**Task description**
Would you return the entries below word for word?

BEGIN Recorded information

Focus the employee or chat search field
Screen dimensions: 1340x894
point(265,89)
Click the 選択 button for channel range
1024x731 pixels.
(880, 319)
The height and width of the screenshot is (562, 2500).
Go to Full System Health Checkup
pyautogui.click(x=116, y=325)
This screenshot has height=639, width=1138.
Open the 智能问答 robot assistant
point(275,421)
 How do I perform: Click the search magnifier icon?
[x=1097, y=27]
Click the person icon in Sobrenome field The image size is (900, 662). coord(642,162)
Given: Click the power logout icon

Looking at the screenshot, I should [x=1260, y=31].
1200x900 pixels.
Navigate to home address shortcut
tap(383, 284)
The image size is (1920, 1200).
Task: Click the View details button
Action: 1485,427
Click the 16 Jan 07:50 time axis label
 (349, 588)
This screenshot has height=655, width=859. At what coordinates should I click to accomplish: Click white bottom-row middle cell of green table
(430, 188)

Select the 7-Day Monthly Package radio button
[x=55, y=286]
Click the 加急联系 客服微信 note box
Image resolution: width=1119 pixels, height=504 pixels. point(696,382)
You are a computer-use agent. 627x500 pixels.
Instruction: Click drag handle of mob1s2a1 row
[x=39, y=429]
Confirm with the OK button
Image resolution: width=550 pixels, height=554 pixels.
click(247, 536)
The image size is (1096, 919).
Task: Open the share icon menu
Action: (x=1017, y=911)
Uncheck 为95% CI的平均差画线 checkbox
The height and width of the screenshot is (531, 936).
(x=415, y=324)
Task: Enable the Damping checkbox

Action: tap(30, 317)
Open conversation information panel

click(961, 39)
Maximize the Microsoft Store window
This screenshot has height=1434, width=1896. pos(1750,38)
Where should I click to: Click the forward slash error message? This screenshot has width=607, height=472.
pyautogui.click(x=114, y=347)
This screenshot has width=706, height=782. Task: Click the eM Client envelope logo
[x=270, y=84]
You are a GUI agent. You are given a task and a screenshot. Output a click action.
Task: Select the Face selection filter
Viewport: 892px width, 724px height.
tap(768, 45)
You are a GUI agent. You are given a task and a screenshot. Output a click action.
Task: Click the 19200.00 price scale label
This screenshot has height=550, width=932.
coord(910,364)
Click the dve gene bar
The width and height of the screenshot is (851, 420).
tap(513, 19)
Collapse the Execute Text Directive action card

END Recorded information

**Task solution**
Focus the employee or chat search field
Screen dimensions: 1340x894
point(265,89)
Click the 選択 button for channel range
1024x731 pixels.
(880, 319)
The height and width of the screenshot is (562, 2500).
Go to Full System Health Checkup
pyautogui.click(x=116, y=325)
This screenshot has height=639, width=1138.
Open the 智能问答 robot assistant
point(275,421)
 How do I perform: Click the search magnifier icon?
[x=1097, y=27]
Click the person icon in Sobrenome field The image size is (900, 662). coord(642,162)
Given: Click the power logout icon

Looking at the screenshot, I should [x=1260, y=31].
1200x900 pixels.
Navigate to home address shortcut
tap(383, 284)
The image size is (1920, 1200).
Task: Click the View details button
Action: 1485,427
Click the 16 Jan 07:50 time axis label
 (349, 588)
This screenshot has height=655, width=859. At what coordinates should I click to accomplish: Click white bottom-row middle cell of green table
(430, 188)

Select the 7-Day Monthly Package radio button
[x=55, y=286]
Click the 加急联系 客服微信 note box
Image resolution: width=1119 pixels, height=504 pixels. point(696,382)
You are a computer-use agent. 627x500 pixels.
Instruction: Click drag handle of mob1s2a1 row
[x=39, y=429]
Confirm with the OK button
Image resolution: width=550 pixels, height=554 pixels.
click(247, 536)
The image size is (1096, 919).
Task: Open the share icon menu
Action: (x=1017, y=911)
Uncheck 为95% CI的平均差画线 checkbox
The height and width of the screenshot is (531, 936).
(x=415, y=324)
Task: Enable the Damping checkbox

Action: tap(30, 317)
Open conversation information panel

click(961, 39)
Maximize the Microsoft Store window
This screenshot has height=1434, width=1896. pos(1750,38)
Where should I click to: Click the forward slash error message? This screenshot has width=607, height=472.
pyautogui.click(x=114, y=347)
This screenshot has width=706, height=782. Task: Click the eM Client envelope logo
[x=270, y=84]
You are a GUI agent. You are given a task and a screenshot. Output a click action.
Task: Select the Face selection filter
Viewport: 892px width, 724px height.
tap(768, 45)
You are a GUI agent. You are given a task and a screenshot. Output a click action.
Task: Click the 19200.00 price scale label
This screenshot has height=550, width=932.
coord(910,364)
Click the dve gene bar
The width and height of the screenshot is (851, 420).
tap(513, 19)
Collapse the Execute Text Directive action card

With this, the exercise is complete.